Randall Packer

Randall Packer 

I was born on 5 November, 1945 and was raised by my grandparents in Blanchard Pennsylvania. I graduated from Lock Haven high school in 1963 and in the fall of 1963 entered Lock Haven State College with the intention of being a high school biology teacher. I was the first in my extended family to attend college.

In 1965 I married Beverly Barner and we remain married. We had no children.

I was offered graduate research fellowships from Cornell University to work in the laboratory of David Pimentel and at Penn State to work in the lab of William A Dunson. After interviewing at both places I chose Penn State because Bill Dunson did comparative physiology and the idea of studying how animals interacted with their environment physiologically was inherently interesting to me. I started my PhD program in September 1967. Bill Dunson was a wonderful mentor.

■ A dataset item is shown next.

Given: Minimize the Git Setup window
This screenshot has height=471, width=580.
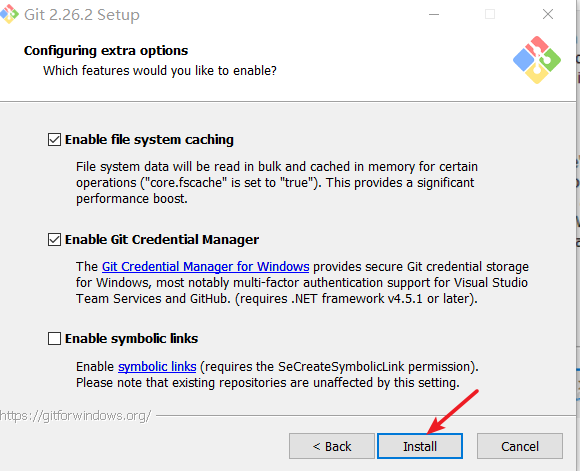Looking at the screenshot, I should click(x=434, y=14).
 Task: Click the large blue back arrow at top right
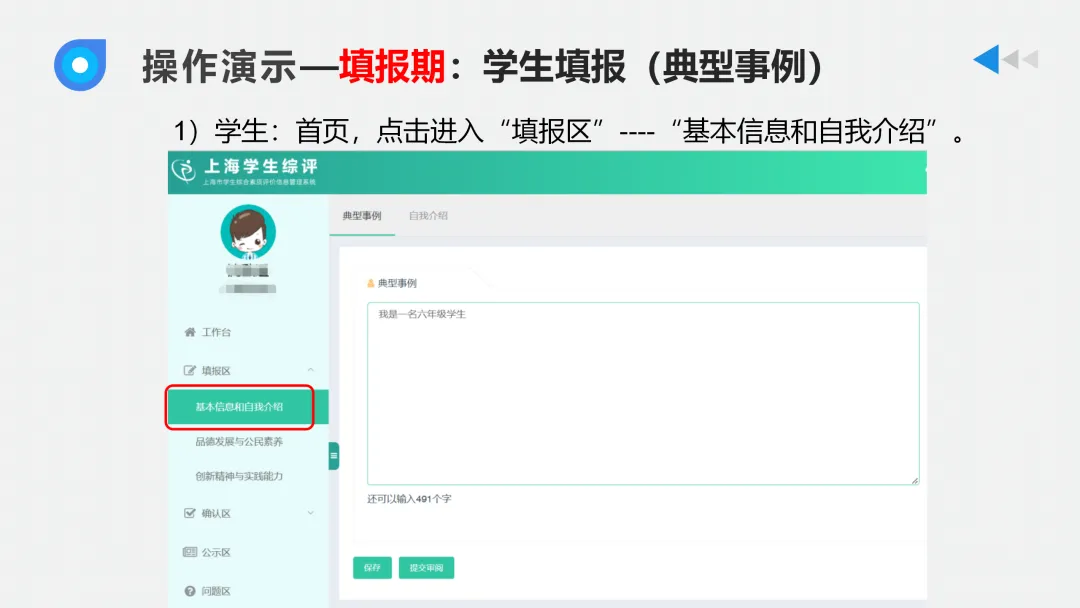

Prof. Dunson urged me to do postdoctoral work but I was anxious to get a job and so in the summer of 1970 I interviewed for a position as an assistant professor at George Washington University. I started working at GW in January 1971 and have been on the faculty ever since except for one year when I took a job in the fall of 1999 as VP for academic affairs and Dean of faculty at Moravian college in Bethlehem Pennsylvania. I realized that a small undergraduate college was not where I wanted to spend the remainder of my career and I was able to return to GW as a tenured full professor.

From 1971 until about 1990 I continued doing comparative physiology along with undergraduate and graduate students. My work on acid-base balance in trout was supported by the National Science Foundation but we looked at different physiological questions in animals ranging from crabs to tunicates. I was teaching an undergraduate course in human physiology, a second undergraduate course in advanced human physiology and a graduate course in comparative physiology.

In 1987 I read a paper by Mark Knepper using the tubule perfusion technique devised by Berg and Orloff in the Laboratory of Kidney and Electrolyte Metabolism within the Heart Lung and Blood Institute of the NIH. I contacted Mark Knepper who was the senior author of the paper, met him, spent a sabbatical semester in the lab and went on to maintain a twenty year collaboration. I loved my work in renal physiology and was constantly stimulated by the people with whom I interacted.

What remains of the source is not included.